Thursday 7 April 2022

Sampai Kematian Menyudahi

Kemarin saya tidak sempat update tulisan, padahal sebenarnya sudah ada draf sejak sebelum tidur. Karena memang "Diary Ramadan" ini sejak awal memang dijadwalkan akan rilis setiap habis isya, ketika target tilawah terpenuhi. Masalahnya, kemarin saya tidur pukul sebelas lewat, bangun 02:00 lantas tidak sempat kailulah (tidur qabla zuhur sekitar sejam) karena saya harus ke perpus dan pulangnya sore. Waktu mepet hanya untuk mandi dan menyiapkan menu berbuka. Habis magrib masih berjuang mengejar target hingga lepas isya: langsung mendarat di kasur (berhubung mata sudah memberontak minta lelap). Makan malam pun terlewat karena tidur tentu lebih mendesak. Saya terbangun dua kali dan menyadari .... saya belum sempat menulis menulis Diary Ramadan. Utang satu hari. (Sekian edisi curcol tidak penting tapi cukup melegakan untuk saya)

Lalu mari kembali pada judul tulisan ini. Tentang kematian yang lagi-lagi menyentak kesadaran saya. Kabar duka yang membuat saya tertegun lama sebelum akhirnya jatuh tertidur.

Malam sebelumnya saya tidak tidur sesuai jadwal karena usai membaca kabar duka dari grup teman SD. Ibu salah seorang teman kami berpulang. Saya yang sudah siap tidur tiba-tiba dirayapi perasaan aneh. Entah sejak kapan tepatnya, kabar meninggalnya seseorang selalu saja meluluhkan perasaan saya, membuat diam tergugu, menangis kadang-kadang, hingga sulit terlelap. 

Dalam gelapnya kamar, nyaris saja saya berteriak karena seperti ada yang mencabik-cabik hati. Pedih. Sebab pengalaman kehilangan selalu tidak mudah, terlebih jika ia masih kembali dalam wujud kenangan yang mengalirkan air mata. 

Kejadiannya sudah berlalu belasan tahun, tapi sedihnya ternyata bisa tinggal lebih lama dari perkiraan. 

Seperti ada yang menyalakan alarm alami dalam kepala saya. Dan semua semakin diperparah dengan ingatan panjang tentang kehilangan-kehilangan lalu. Termasuk kehilangan yang  akan membuat patah hati siapa pun: kematian anggota keluarga.

Bapak pergi dan tidak pernah kembali tepat di tiga Ramadan, dengan sakit yang sama persis dengan orangtua teman saya. Saya memang masih SD waktu itu, tapi ingatan saya tersimpan baik di balik memori kolektif. Bahkan pada setiap detail kecil hari itu. Saya tidak akan lupa bagaimana rasanya ditinggal pergi, meski butuh betahun-tahun kemudian tuk mampu memahami dengan utuh tentang kepergian dan bagaimana jalan menemukan ikhlas dari hari-hari muram yang merobohkan ketegaran.
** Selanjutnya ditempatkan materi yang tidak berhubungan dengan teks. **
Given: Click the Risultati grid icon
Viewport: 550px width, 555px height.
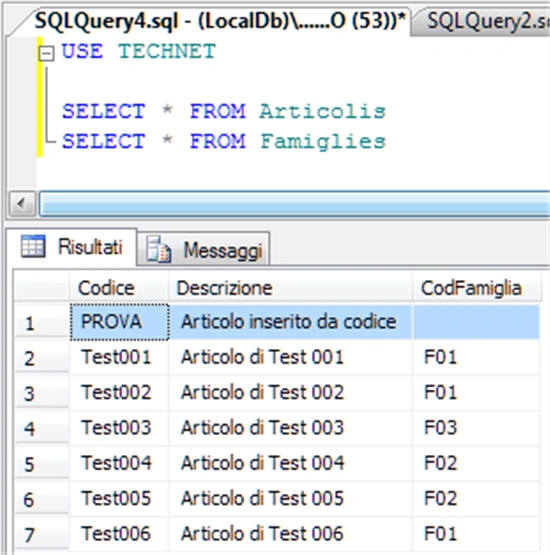Looking at the screenshot, I should (33, 246).
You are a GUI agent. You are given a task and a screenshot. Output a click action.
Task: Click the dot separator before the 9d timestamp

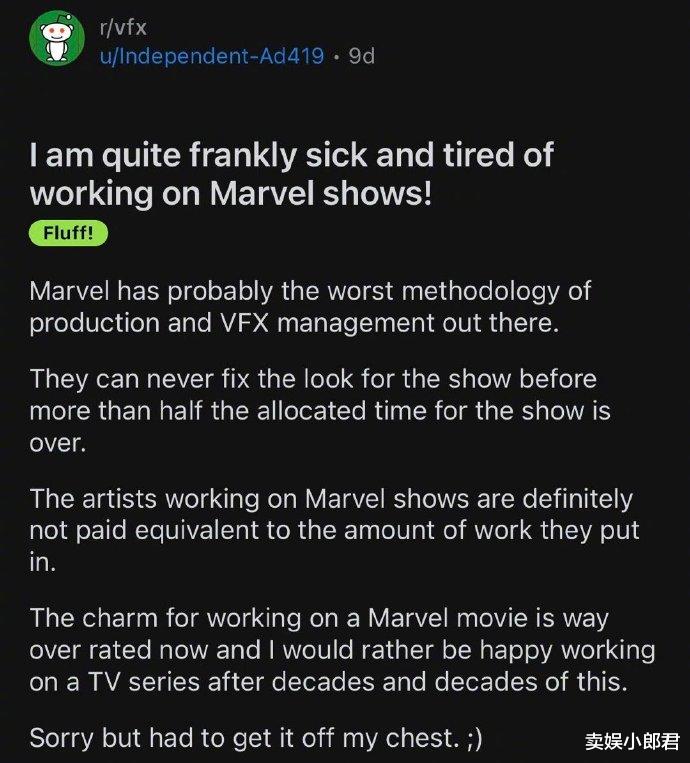[x=336, y=56]
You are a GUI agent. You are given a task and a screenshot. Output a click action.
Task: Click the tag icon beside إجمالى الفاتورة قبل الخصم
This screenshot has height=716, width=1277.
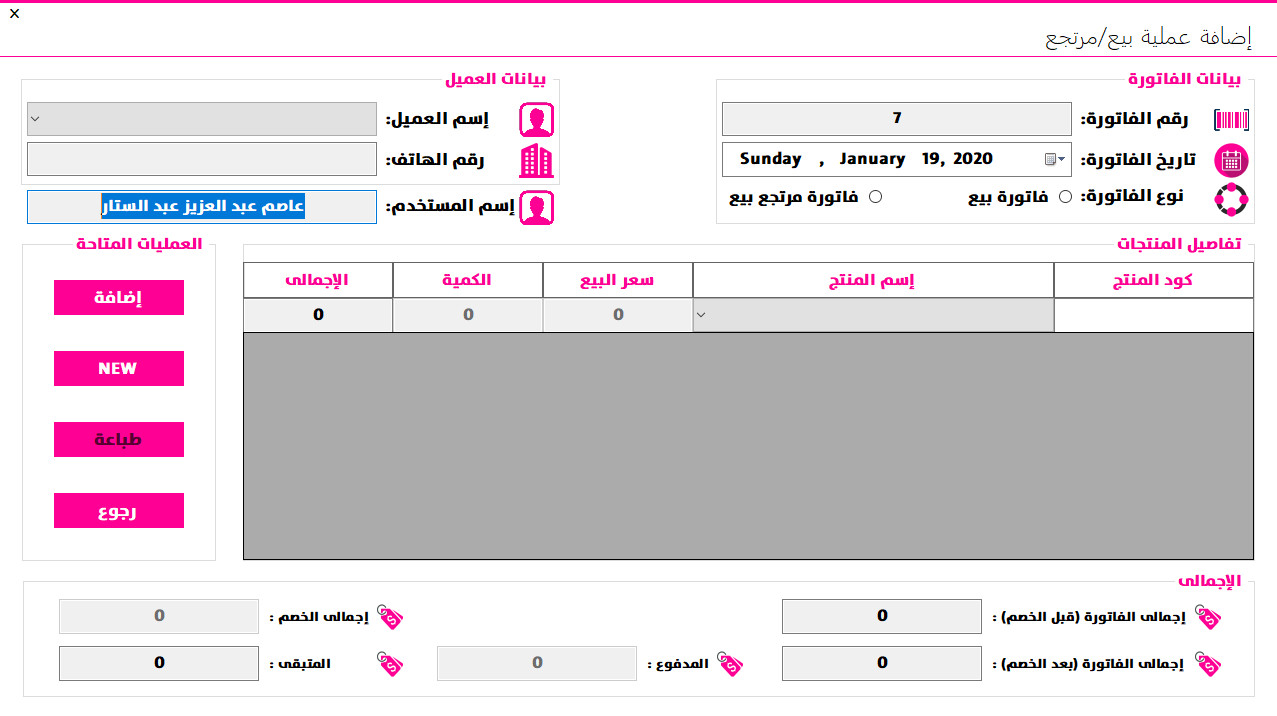1207,617
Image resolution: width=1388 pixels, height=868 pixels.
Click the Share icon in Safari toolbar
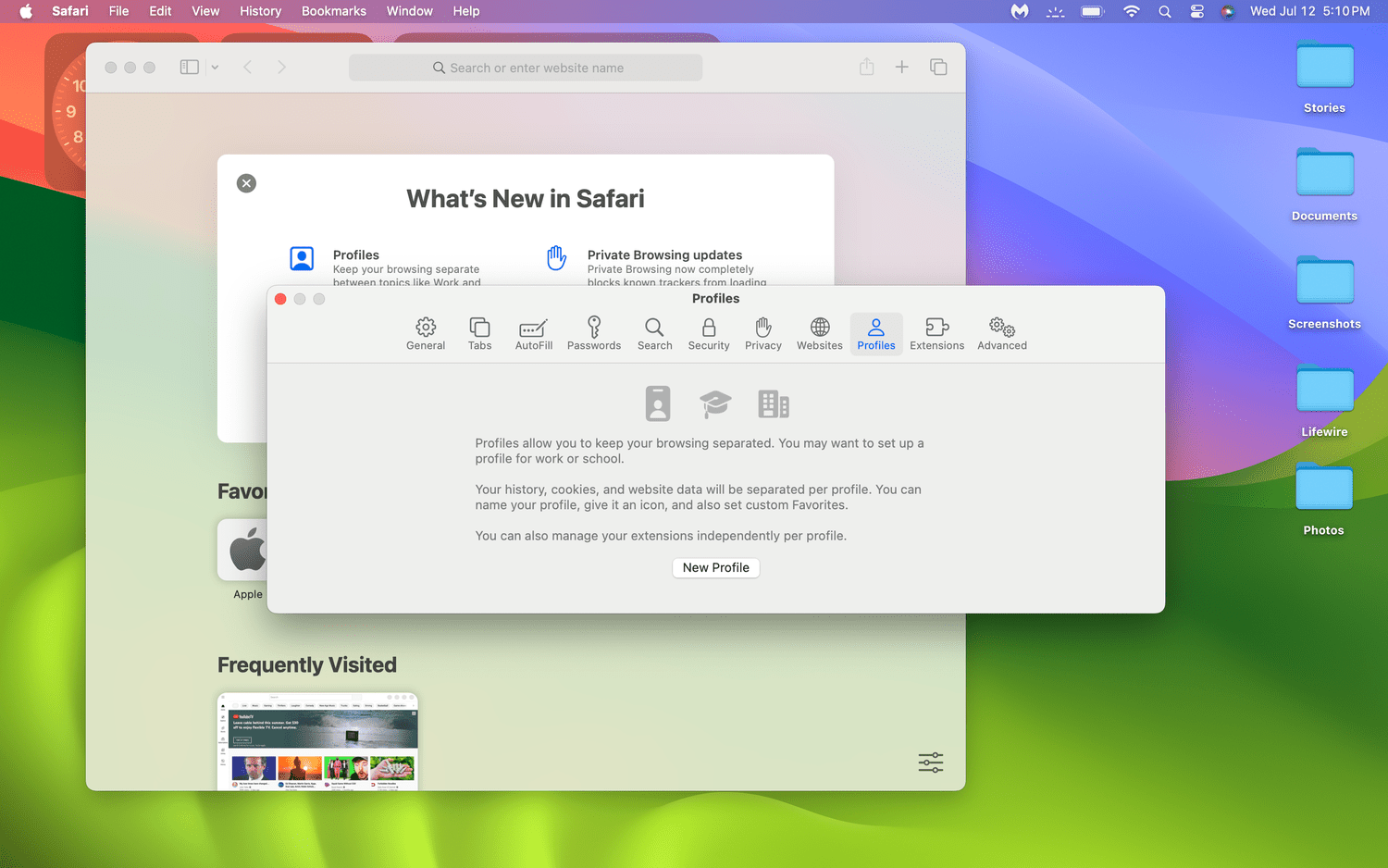pos(866,67)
Banyak hal yang saya garis bawahi selepas kepergian bapak. Sebanyak pengertian yang akhirnya saya peroleh dari ketidakberdayaan tanpa kekuatan dari-Nya, tentang bagaimana saya tetap harus melanjutkan hidup dengan sebaik-baiknya dan menjaga keyakinan. Bahwa tugas saya selain sebagai hamba adalah menjadi salah satu dari tiga perpanjangan pahala manusia sehabis masa tugas di bumi-Nya. Sebab orangtua yang telah pergi tidak butuh lagi apa pun selain doa. Doa-doa terbaik yang semoga mampu melapangkan tempatnya, meringankan bebannya dan tentunya membuatnya menikmati apa yang sudah ditanam semasa hidup. Bagaimanapun, anak adalah tanggungjawab sekaligus perpanjangan pahala, tentu jika orangtua betul-betul berhasil mendidiknya seperti kriteria yang disebutkan dalam hadis.

Karena pada akhirnya, manusia akan pulang pada keabadian. Misi besar kita singgah di dunia memang untuk menyiapkan bekal dengan sebaik-baiknya. Sampai kematian menyudahi usia.

Penyesalan tentu bukan hal yang ingin kita temui kelak, di hari penghakiman yang sesungguhnya.